● **Consegna**:
Ricopi senza alcuna modifica le righe dei record che iniziano dalla riga contenente "Select Overclock in the sidebar tree" e terminano con quella contenente "will [235, 49].", entrambe incluse.

(Dati estratti da una raccolta)
■ ■ ■ ■ ■
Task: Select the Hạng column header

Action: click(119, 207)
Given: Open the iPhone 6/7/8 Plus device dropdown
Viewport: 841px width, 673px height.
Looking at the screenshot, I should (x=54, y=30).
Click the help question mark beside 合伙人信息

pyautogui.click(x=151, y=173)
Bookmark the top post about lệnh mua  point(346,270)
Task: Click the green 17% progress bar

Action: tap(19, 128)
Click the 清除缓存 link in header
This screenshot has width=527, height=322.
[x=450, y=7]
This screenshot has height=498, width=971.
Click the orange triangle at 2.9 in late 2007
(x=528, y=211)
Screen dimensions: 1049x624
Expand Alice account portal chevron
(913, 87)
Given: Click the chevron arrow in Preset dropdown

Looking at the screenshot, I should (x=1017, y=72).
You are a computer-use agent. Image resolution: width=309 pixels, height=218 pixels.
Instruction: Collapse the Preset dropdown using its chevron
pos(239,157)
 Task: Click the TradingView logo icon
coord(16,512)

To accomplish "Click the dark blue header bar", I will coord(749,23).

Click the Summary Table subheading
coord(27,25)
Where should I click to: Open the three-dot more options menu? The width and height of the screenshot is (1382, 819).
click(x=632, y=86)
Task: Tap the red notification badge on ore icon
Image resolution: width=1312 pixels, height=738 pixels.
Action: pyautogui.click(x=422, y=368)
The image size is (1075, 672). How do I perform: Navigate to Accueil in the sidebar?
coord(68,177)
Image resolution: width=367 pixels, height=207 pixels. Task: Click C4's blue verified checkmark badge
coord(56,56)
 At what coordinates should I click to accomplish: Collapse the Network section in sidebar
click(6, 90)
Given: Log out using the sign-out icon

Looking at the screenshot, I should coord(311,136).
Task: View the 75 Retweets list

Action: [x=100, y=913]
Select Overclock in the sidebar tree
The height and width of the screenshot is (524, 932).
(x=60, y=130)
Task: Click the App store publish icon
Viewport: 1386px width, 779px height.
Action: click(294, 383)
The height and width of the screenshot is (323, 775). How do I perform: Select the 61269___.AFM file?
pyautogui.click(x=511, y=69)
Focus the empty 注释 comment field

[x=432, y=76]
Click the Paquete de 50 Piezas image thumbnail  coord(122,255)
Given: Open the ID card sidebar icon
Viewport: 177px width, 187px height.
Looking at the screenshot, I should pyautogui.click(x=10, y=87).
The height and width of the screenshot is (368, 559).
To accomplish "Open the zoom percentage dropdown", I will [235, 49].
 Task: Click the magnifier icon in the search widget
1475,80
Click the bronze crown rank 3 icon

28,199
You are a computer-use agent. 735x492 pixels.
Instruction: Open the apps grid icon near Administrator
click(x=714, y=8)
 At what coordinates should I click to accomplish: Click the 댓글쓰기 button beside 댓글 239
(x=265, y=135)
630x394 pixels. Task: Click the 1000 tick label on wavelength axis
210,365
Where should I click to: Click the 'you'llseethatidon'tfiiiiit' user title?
■ ■ ■ ■ ■
● **Soluzione proposta**:
Select Overclock in the sidebar tree
The height and width of the screenshot is (524, 932).
(x=60, y=130)
Task: Click the App store publish icon
Viewport: 1386px width, 779px height.
Action: click(294, 383)
The height and width of the screenshot is (323, 775). How do I perform: Select the 61269___.AFM file?
pyautogui.click(x=511, y=69)
Focus the empty 注释 comment field

[x=432, y=76]
Click the Paquete de 50 Piezas image thumbnail  coord(122,255)
Given: Open the ID card sidebar icon
Viewport: 177px width, 187px height.
Looking at the screenshot, I should pyautogui.click(x=10, y=87).
The height and width of the screenshot is (368, 559).
To accomplish "Open the zoom percentage dropdown", I will [235, 49].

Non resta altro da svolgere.